★信州くだものニュース掲載原稿
 平成16年 4月25日と6月5日号掲載
★果樹経営と所得について
  今年2月に行われた果樹研究会中信支部総会の後、研究会の植田会長に講演をしていただいた。その中で会長は「果樹経営者はしっかりと毎年の所得目標を立てるべきだ。いったい誰が一番儲けているのか。目標とする経営が見えてこない。」といった話をされていた。実際、他人の経営は気になるが、表立って公表している人は誰もいないのだから、想像してみるだけで確かなことは分からない。果樹経営特にはりんご園経営と所得について、私なりの考えを少し書いてみたい。

 まず、誰が一番儲かっていそうか?たぶん大きくやっている人に違いない。例えば長野県農業法人協会の会員でりんご関係の法人が現在8法人ある。私の知っている範囲ではその中の北信にある2社の売上が上位だと思う 1社は2億円を超え、もう1社は3億円を越している。栽培面積はどちらも5ヘクタール前後なので、実際に自社生産した農産物でそれだけの売上を上げているわけではない。しかし、農業者としてこの売上は魅力的である。そして、将来の売上目標を1億円以上に設定できる人がいたらそれはすばらしいと思う。私の会社は現在、成園を8ヘクタールと育成園を2ヘクタール持っているが、とてもではないが1億円などという売上目標は立てられない。

さて、皆さんも同じだと思うが、畑を見て、経営規模を聞けばその農家の売上の予想はだいたい見当がつく。1反の売上は50万から80万円。そして、ほぼ標準的な専業農家の売上は60から70万だと見ている。私の目標売上は反当70万円である。反当3,5トン(製品として売れるもの)で1キロ200円で売ると70万円という数字が出てくる。8ヘクタールあるから、5,500万円が売上目標である。実際の経営では売上から経費をひいた所得が重要であるが、その所得率はまちまちだと思う。平成12年に農水省から出た果樹農業振興基本方針によればりんご経営の所得率を55%に目標付けている。私の感覚ではおおむねこの位でいけそうな気がするが、規模が大きくなるに従ってこの所得率は落ちて行く感じがする。規模が小さかった頃はこの位の所得率の確保はできたが、昨年の私の所得率は何と約30%にまで落ち込んでしまった。今年の目標数値をクリアーするため、昨年の末、生産性の低い園地を65アール伐採して、新品種を新稙した。また、今年以降収益性の低い王林35アールを縮小したいと思っている。やっと近頃王林を10アールにまで落としたが、また新たに借り受けた園地に王林があり面積が増えてしまった。経費削減の対策は中々立たない。もちろん最大の経費は人件費で経費中の約25%を占めているが、こちらの削減は簡単ではない。経営規模はそれぞれ違うが、比較する場合は1ヘクタールに換算して数字を出し比較したいと思っている。その単位で検討するなら世界のどの経営者とも1クタール換算で比較すればよいし、1人栽培面積1ヘクタールという観点からも、比較できれば非常に興味深いことになる。
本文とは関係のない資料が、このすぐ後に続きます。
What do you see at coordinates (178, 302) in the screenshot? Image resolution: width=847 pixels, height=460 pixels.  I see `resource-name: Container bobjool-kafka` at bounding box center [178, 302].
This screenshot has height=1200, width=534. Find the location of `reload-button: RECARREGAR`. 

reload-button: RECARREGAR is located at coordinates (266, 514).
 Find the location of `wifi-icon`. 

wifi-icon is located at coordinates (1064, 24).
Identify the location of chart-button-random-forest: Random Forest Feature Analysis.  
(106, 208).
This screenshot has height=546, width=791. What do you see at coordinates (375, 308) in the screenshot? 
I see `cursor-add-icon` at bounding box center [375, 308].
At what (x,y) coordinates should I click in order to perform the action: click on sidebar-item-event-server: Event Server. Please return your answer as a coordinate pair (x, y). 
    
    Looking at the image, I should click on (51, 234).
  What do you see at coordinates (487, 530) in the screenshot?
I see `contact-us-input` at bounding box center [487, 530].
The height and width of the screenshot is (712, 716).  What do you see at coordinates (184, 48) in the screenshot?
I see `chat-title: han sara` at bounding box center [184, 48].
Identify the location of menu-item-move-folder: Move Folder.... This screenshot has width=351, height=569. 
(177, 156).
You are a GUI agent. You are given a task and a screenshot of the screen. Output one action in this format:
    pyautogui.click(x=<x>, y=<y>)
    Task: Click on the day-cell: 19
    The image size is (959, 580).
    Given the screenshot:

 さて、今年3月イタリアの南チロルで国際わい性果樹協会の研究会が行われ参加させていただいた。以前、南チロルでは長野県でいう「らくらく果樹栽培」ということで、地上で7割の仕事をする低樹高が目標とされていた。しかし、現在は樹高目標は3,5メートルになり、支柱の上にパイプをつぎたした園が目につく。また新稙園の支柱はどこも高く、4ートル近くある。研究会の発表の中で南チロルのりんご栽培について、その目標を1早期多収、品質向上、3作業性と述べられていた。優先の順位は番号順である。南チロルのりんご農家の栽培面積は小さい。5クタール作っていれば相当の大きな農家である。つまり、小さい経営面積にとって多収はどうしても最優先とされるわけである。儲かる品種であることがまずは、一番重要であることはどこの国でも間違えないが、次に重要なことは早期多収である。日本においても、早期は我慢するとしても、多収が経営を左右すると私は考えている。品質も重要であるが、まず売るりんごがたくさんなければ売上が伸びる訳がない。もちろん1本の樹にたくさん成らせて極端に負荷をかけるという意味ではない。反当4ン位が目標でよい。しかし、実際その4ンですら平均してとっている農家は少ないのではないだろうか。いずれにせよ限られたスペースにびっしりとりんごが植わっていなければ勝負にはならない。

以上今回私なりの経営感覚について書かせていただいた。植田会長の言われる通り、こういった経営そして数字のことは、恥ずかしい面もあるけれど、もう少し話題にしていってもいいのではないかと私も思う。